A entrevista foi precedida pela exposição de um Termo de Consentimento Livre e Esclarecido – TCLE (Apêndice I), contendo informações a respeito da pesquisa e objeto, perguntas, e, sobretudo, garantia de sigilo a respeito das identidades e cargos (YIN, 2016). A entrevista foi orientada por um formulário (YIN, 2016) contendo um total de dez perguntas, conforme instrumento em anexo.

Finalizada a coleta, as falas foram sujeitas a um procedimento de transcrição, preservando-se, fielmente, manifestações, interjeições, interrupções etc.
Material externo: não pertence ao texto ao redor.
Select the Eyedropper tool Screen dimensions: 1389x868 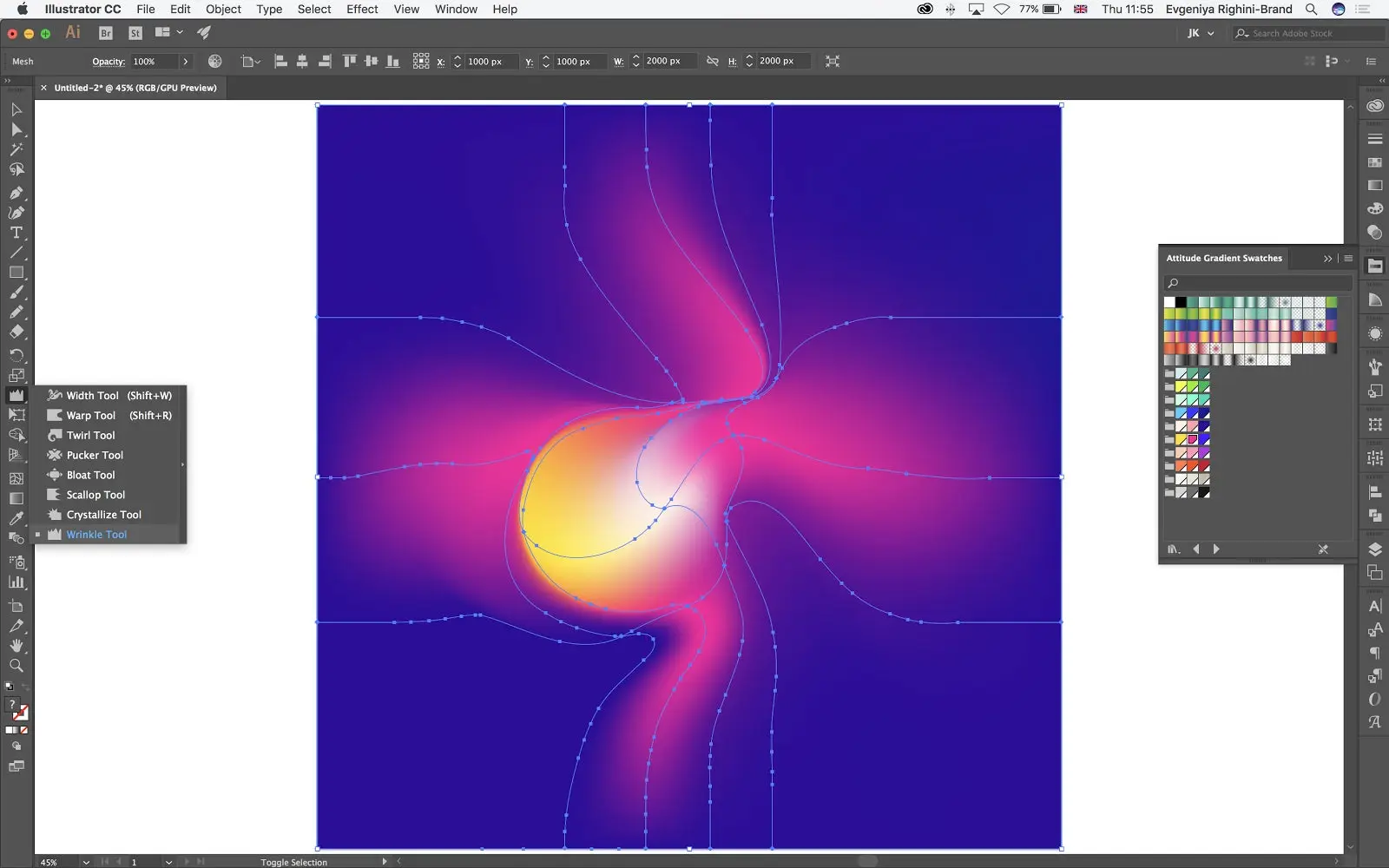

Assim, perpassou-se à fase de análise de conteúdo das falas (BARDIN, 2011).

Em seguida, o conteúdo transcrito foi sujeito ao um processo de leitura

flutuante (BARDIN, 2011), para classificação de cada enunciado (ou seja, unidade

linguística contendo certa informação interessante à análise realizada) conforme grupos de categorias, numa primeira aproximação classificatória.
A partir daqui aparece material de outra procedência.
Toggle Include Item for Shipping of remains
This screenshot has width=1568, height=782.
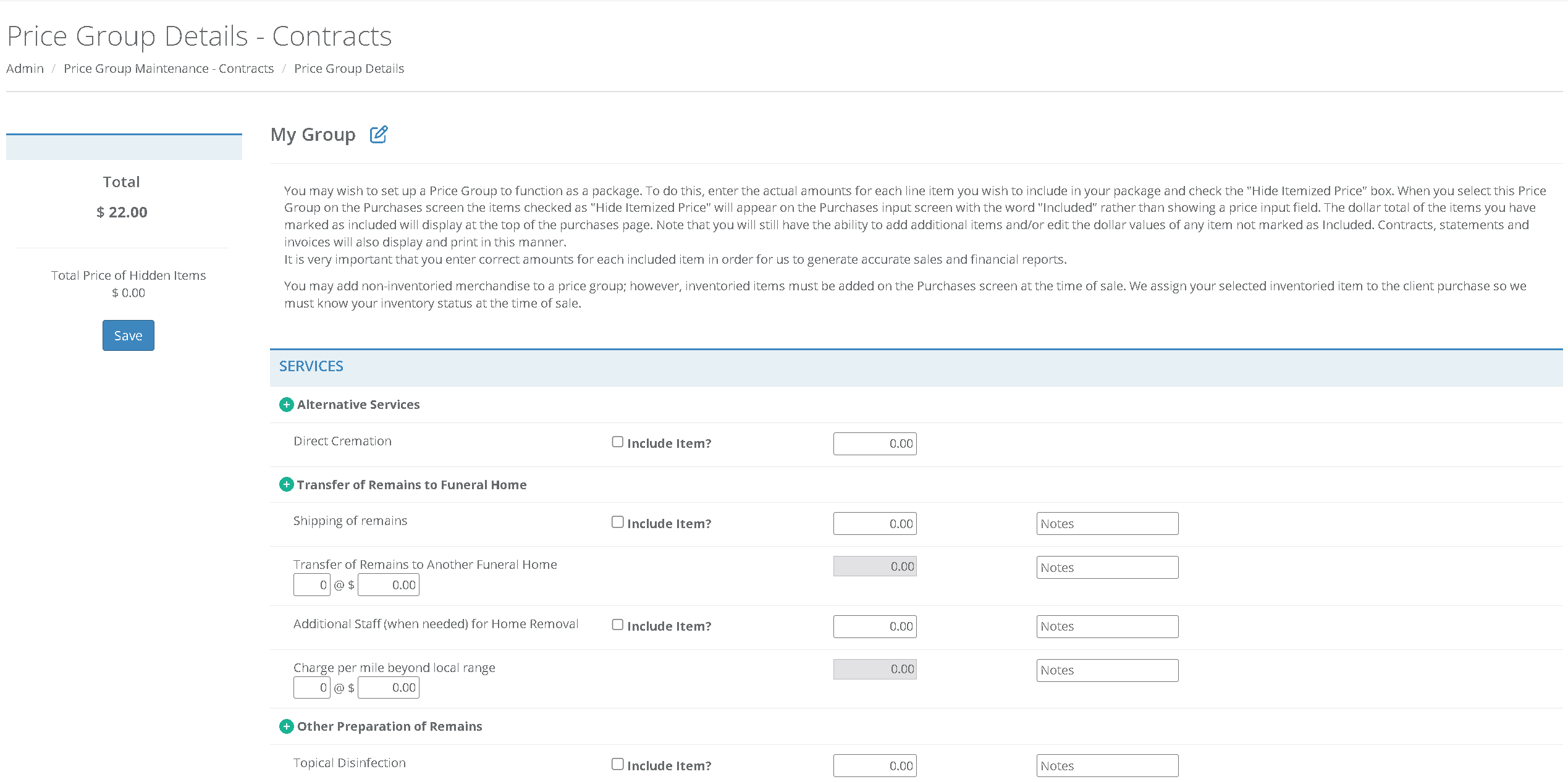point(617,522)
Passou-se, em seguida, a uma etapa de leitura em profundidade (BARDIN, 2011), onde cada enunciado foi classificado e categorizado, sendo, em seguida, triangulado (comparado, quanto à informação contida), com dados teóricos (constantes do referencial da pesquisa) e documentais (obtidos na etapa documental, acima transcrita), para finalização das categorias de análise.

Ao final, foram categorizadas as seguintes espécies de informações obtidas na entrevistas: a) Percepções sobre o controle da atividade de inteligência exercidas pelo legislativo brasileiro; b) Problemas para o exercício do controle e fiscalização da atividade de inteligência pelo legislativo; c) Relação entre o executivo e as

comissões; d) Preparo dos parlamentares para ocupar cadeias na CCAI e CREDN;

e) Efeito prático possuído pelas proposições das comissões; e) Dificuldades de controle evidenciadas durante o recorte temporal da pesquisa.

Como as falas não caracterizavam diferenciações entre dados relativos à CCAI e CREDN, todos os enunciados foram organizados (em máximo respeito e fidelidade à informação obtida) em uma única tabela de dupla entrada, onde, na horizontal, foram classificadas as informações conforme as categorias expostas no parágrafo acima e, em seguida, na vertical, foram expostos os demais dados relativos aos entrevistados e datas.

Ainda, conforme propugnado por Minayo (2002), os dados mencionados foram interpretados à luz do referencial teórico e comparados com os documentos, para fins de crítica de seu conteúdo, de modo a, por fim, garantir o máximo de verossimilhança quanto ao resultado.

E por fim, a presente tese está organizada em seis Capítulos, com as seguintes divisões: Capítulo I, Introdução. Capítulo II: Metodologias, onde foi abordados os procedimentos metodológicos da pesquisa. Capítulo III: Informação e Poder; onde se trabalha as questões históricas da atividade de inteligência como uma atividade de Estado voltada ao caráter estratégico da competição entre as nações, seja na paz ou na guerra. Capítulo IV: Atividade de Inteligência e o Estado Democrático de Direito; no qual se busca descrever os aspectos da atividade de inteligência e sua relação o Estado Democrático de Direito, seus desafios no mundo contemporâneo e seu controle. Capítulo V: O Controle da Atividade de Inteligência na América Latina: Argentina e Chile, onde é feita uma análise sintética sobre a evolução dos sistemas de inteligência desses dois países, durante as décadas de 60, 70 e 80, buscando comparar suas trajetórias com o sistema de inteligência brasileiro. Capítulo VI: O Serviço de Inteligência no Brasil, onde foi feito um aprofundamento sobre a gênese do sistema de inteligência brasileiro e a construção dos mecanismos de controle do legislativo sobre a atividade de inteligência. Por fim, o Capítulo VII: O Controle da Atividade de Inteligência no Brasil; onde traz em seu bojo uma análise sobre a produção das duas Comissões Parlamentares, a CCAI e a CREDN, destinadas a fiscalização e ao controle da atividade de inteligência no Brasil, analisando seus resultados entre os anos de 2003 a 2010, período destacado por ser a primeira experiência de um governo de esquerda no Brasil, que até então, sempre foram foco das ações das agências de informação/inteligência desde a sua origem nos anos de 1927.